# CAPACITY GROWTH OF A CDMA2000 BASE STATION DUE TO MOORE'S LAW

John Chapin, Andrew Chiu, Victor Lum and Jeremy Nimmer Vanu, Inc. Cambridge, MA, USA info@vanu.com

## **ABSTRACT**

The software radio technology used by Vanu, Inc. is designed to deliver ongoing performance improvements to customers. An all-software approach, eliminating low-level firmware such as VHDL for FPGAs or DSP assembly code, enables low-cost porting of waveforms to new processors and platforms as they become available. This enables exploiting the Moore's Law growth curve of the semiconductor industry. This paper evaluates the success of this approach by reporting performance improvements delivered for a particular waveform, CDMA2000 1xRTT, across multiple hardware generations.

#### 1. INTRODUCTION

Moore's Law exponential performance improvement charts such as the one shown in Figure 1 are commonplace. The potential benefits for software radio systems and users are immense: ongoing improvements in capacity, and ongoing reductions in size and power consumption, without increase in hardware cost. Yet there is little published data showing whether the raw performance increases offered by semiconductor manufacturers translate into full-system



Figure 1. Moore's Law performance growth. Highest CPU clock speed and highest SpecInt benchmark score, 1985–2004. Data and SpecInt normalization from [1].

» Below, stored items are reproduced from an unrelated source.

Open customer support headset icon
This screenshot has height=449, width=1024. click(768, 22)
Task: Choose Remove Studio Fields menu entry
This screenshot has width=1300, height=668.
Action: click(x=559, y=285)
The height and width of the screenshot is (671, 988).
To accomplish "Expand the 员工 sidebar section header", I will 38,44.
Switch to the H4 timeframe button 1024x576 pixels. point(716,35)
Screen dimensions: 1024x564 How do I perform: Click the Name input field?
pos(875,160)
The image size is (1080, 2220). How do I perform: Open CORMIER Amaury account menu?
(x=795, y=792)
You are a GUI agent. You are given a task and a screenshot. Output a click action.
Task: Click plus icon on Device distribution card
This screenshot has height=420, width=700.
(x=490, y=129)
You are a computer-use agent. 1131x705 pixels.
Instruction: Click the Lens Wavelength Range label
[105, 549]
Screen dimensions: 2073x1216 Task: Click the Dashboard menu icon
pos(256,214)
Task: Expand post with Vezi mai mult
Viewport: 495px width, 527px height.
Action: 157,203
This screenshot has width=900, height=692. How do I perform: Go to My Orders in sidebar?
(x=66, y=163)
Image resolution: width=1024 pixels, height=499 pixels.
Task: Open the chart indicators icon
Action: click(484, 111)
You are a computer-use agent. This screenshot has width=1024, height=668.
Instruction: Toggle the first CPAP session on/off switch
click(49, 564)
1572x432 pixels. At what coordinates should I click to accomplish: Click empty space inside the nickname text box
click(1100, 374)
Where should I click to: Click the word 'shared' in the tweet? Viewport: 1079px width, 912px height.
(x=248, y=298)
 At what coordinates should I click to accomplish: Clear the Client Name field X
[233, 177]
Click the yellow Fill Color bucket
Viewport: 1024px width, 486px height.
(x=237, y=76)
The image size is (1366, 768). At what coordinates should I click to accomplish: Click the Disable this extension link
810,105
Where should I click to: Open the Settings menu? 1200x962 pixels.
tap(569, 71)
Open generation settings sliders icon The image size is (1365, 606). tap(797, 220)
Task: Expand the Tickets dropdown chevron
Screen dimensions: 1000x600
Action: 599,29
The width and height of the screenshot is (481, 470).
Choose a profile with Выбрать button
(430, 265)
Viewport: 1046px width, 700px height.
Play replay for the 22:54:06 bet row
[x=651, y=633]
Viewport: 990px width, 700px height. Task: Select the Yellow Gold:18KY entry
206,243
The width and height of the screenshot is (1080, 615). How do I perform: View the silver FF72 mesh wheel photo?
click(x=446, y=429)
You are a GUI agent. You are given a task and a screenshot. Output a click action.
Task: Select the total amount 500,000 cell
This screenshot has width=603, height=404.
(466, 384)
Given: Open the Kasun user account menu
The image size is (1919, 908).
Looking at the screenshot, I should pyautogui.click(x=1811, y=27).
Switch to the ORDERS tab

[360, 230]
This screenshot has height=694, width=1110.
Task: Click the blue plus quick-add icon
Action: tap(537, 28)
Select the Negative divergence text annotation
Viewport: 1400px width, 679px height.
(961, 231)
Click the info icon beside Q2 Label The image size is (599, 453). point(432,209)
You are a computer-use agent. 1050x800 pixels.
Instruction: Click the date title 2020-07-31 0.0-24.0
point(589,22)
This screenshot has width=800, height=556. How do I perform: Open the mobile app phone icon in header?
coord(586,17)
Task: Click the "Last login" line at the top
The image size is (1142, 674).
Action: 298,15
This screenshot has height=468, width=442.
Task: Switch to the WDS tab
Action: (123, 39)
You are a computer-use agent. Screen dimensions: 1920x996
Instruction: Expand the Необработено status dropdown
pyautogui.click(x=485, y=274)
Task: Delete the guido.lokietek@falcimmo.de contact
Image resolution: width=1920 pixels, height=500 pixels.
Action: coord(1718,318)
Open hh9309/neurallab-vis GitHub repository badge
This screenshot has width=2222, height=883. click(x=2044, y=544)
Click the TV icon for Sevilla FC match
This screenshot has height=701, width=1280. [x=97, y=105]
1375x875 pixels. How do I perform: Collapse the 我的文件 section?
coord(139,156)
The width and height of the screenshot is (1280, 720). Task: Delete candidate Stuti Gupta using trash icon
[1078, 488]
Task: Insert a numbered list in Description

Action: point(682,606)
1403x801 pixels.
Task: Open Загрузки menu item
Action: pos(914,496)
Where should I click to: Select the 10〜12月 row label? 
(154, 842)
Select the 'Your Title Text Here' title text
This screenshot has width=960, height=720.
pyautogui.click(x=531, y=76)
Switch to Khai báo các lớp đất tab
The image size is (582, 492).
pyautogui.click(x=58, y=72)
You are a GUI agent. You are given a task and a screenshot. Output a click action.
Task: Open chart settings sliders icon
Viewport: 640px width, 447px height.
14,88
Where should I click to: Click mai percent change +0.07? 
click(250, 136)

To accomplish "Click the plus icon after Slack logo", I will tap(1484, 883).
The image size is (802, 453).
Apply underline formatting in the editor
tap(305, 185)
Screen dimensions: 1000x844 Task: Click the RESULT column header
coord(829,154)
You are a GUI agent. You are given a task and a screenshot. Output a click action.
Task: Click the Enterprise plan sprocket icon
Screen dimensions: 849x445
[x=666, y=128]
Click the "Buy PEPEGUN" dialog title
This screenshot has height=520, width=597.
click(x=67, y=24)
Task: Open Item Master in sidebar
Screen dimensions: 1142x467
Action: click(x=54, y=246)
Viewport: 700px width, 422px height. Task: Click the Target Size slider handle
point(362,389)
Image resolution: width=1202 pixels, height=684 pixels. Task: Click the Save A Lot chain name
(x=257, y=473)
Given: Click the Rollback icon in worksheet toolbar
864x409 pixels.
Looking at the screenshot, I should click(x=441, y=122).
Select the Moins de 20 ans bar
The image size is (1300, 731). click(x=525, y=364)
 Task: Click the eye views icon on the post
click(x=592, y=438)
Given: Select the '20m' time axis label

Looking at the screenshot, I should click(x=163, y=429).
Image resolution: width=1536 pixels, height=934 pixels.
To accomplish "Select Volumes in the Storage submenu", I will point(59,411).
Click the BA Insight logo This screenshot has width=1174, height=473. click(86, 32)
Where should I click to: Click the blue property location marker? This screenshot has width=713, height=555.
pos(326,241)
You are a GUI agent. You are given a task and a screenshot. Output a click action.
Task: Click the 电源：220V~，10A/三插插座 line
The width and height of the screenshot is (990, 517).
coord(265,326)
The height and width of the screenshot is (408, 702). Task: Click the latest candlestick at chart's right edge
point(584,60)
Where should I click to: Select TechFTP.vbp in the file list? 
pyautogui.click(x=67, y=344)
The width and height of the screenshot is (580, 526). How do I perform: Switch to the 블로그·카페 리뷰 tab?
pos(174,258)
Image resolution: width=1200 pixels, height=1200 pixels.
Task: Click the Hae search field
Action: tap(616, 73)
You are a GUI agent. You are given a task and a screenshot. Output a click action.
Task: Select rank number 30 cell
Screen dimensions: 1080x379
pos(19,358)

performance increases for users of software radio systems.

This paper analyzes performance of a single waveform across multiple Intel-based systems representing several years of technology improvement. We chose the CDMA2000 1xRTT cellular waveform, more specifically the basestation side implementation of its RC3 voice channel, since it has sufficiently high computation requirements to stress current state-of-the-art processors.

## 2. CHANNEL CAPACITY

Figure 2 shows the number of voice channels that the Vanu Anywave<sup>TM</sup> CDMA2000 physical layer can support on a single core. Over the 5.5 years separating the acquisition of the first and last machine in the study, channel capacity per core increased by a factor of 16. Not shown in the figure is a parallel increase in the number of cores. The "sweet spot" for price-performance is a two CPU server, which had 2 cores in the 2001 1.0 GHz system and is now offered with 8 cores in late 2007. If the core count increase were to provide linear performance growth (which in practice it does not) there would be a further factor of 4 capacity increase at the system level, for roughly the same server price.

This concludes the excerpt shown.